O pastor Eurico Nunes ressaltou que, a partir da reconciliação, todos podem apreciar a comunhão entre os filhos de Deus. “O amor de Cristo nos impele. O amor do Senhor fez com que essa barreira entre nós e Ele fosse retirada. Nós, que estávamos distantes de Cristo, fomos trazidos à comunhão com nosso Pai. O pecado, que criou esse obstáculo, foi removido na cruz e a inimizade foi desfeita. Reconciliação significa efetuar uma mudança para agora podermos desfrutar dessa comunhão”, finalizou.

Na conclusão da celebração, Dom Orani recordou que a memória dos 500 anos da Reforma é um tempo propicio para a reconciliação, de viver um tempo novo que leve a todos a conviver como irmãos. Ele relatou sua experiência de jovem que foi sempre de muito diálogo na convivência com os irmãos de tantas denominações diferentes, na escola, no trabalho, no dia a dia, sem as críticas, sem as divisões que as teologias já colocaram no decorrer dos séculos.

“Embora possamos ter tradições, maneiras de rezar e fazer diferente, precisamos entender que há um mundo novo a ser construído por causa das feridas do passado.
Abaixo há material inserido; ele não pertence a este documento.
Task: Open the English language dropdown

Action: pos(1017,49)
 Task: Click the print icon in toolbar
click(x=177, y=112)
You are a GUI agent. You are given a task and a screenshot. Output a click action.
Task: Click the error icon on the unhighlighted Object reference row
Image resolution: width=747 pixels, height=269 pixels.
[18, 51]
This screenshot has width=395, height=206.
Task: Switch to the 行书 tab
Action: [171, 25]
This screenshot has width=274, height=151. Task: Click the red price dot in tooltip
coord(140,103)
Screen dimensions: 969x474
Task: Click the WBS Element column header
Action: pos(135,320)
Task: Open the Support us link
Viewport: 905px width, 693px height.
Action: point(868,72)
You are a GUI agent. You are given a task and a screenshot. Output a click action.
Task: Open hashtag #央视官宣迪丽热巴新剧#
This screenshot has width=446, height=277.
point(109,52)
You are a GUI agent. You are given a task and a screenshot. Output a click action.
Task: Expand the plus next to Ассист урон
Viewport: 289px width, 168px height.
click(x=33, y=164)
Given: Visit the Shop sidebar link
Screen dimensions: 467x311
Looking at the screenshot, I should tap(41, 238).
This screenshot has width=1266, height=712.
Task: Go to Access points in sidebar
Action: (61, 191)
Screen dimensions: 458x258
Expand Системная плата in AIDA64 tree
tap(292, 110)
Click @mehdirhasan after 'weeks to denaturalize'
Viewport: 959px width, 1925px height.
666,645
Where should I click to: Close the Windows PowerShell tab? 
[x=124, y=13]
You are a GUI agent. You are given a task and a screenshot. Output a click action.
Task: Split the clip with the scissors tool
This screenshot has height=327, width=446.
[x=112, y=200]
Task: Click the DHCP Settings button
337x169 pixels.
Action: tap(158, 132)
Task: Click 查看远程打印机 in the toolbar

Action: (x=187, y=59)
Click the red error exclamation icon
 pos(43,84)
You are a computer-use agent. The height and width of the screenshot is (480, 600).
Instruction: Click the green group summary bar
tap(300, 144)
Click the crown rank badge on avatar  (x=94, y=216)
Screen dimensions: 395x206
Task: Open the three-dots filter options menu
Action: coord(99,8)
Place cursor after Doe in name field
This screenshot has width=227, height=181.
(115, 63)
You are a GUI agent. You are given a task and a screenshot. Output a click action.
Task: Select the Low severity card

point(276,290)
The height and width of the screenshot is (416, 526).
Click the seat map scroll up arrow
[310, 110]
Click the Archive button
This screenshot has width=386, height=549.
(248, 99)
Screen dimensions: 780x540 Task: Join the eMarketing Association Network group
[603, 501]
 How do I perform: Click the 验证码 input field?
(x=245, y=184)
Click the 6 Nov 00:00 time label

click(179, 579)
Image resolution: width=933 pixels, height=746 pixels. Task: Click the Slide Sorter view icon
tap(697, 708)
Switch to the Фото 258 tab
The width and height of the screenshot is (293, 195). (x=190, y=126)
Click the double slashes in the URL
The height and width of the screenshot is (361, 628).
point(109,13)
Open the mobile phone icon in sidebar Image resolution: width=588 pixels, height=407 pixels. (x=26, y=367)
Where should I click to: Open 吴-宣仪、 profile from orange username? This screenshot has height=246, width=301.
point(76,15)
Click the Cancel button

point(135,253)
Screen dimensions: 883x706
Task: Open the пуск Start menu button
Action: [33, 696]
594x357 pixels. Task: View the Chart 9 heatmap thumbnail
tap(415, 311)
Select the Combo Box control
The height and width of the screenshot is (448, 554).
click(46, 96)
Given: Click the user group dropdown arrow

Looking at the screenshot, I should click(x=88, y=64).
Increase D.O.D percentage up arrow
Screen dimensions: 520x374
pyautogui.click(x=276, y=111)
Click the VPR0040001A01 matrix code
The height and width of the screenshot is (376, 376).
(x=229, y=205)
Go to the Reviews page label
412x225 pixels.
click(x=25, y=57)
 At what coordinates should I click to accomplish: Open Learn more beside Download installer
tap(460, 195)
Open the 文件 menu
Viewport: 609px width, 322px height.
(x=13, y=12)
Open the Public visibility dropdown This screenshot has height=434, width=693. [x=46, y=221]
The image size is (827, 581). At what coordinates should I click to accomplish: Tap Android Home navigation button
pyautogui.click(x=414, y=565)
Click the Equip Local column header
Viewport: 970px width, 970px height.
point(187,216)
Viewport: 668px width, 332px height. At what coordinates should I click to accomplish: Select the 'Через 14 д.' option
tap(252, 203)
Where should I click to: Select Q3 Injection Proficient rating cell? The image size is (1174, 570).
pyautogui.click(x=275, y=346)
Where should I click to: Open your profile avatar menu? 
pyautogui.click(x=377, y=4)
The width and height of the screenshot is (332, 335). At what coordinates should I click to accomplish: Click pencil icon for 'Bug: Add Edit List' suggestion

Somos chamados a sentar juntos, sem barreiras, porque somos todos irmãos em Cristo”, disse.

Dom Orani destacou ainda que “A história vai nos cobrar, não sobre nossa posição partidária ou ideológica, mas sim, evangélica. Nossa posição, diante da Palavra de Deus, do Evangelho que nos faz amar ao próximo, nos leva a reconstrução da nação, de um mundo tão dividido. Que nós, cristãos, possamos levar a Boa Notícia, para que todos tenham vida e enxerguem o futuro com esperança e confiança”, assegurou.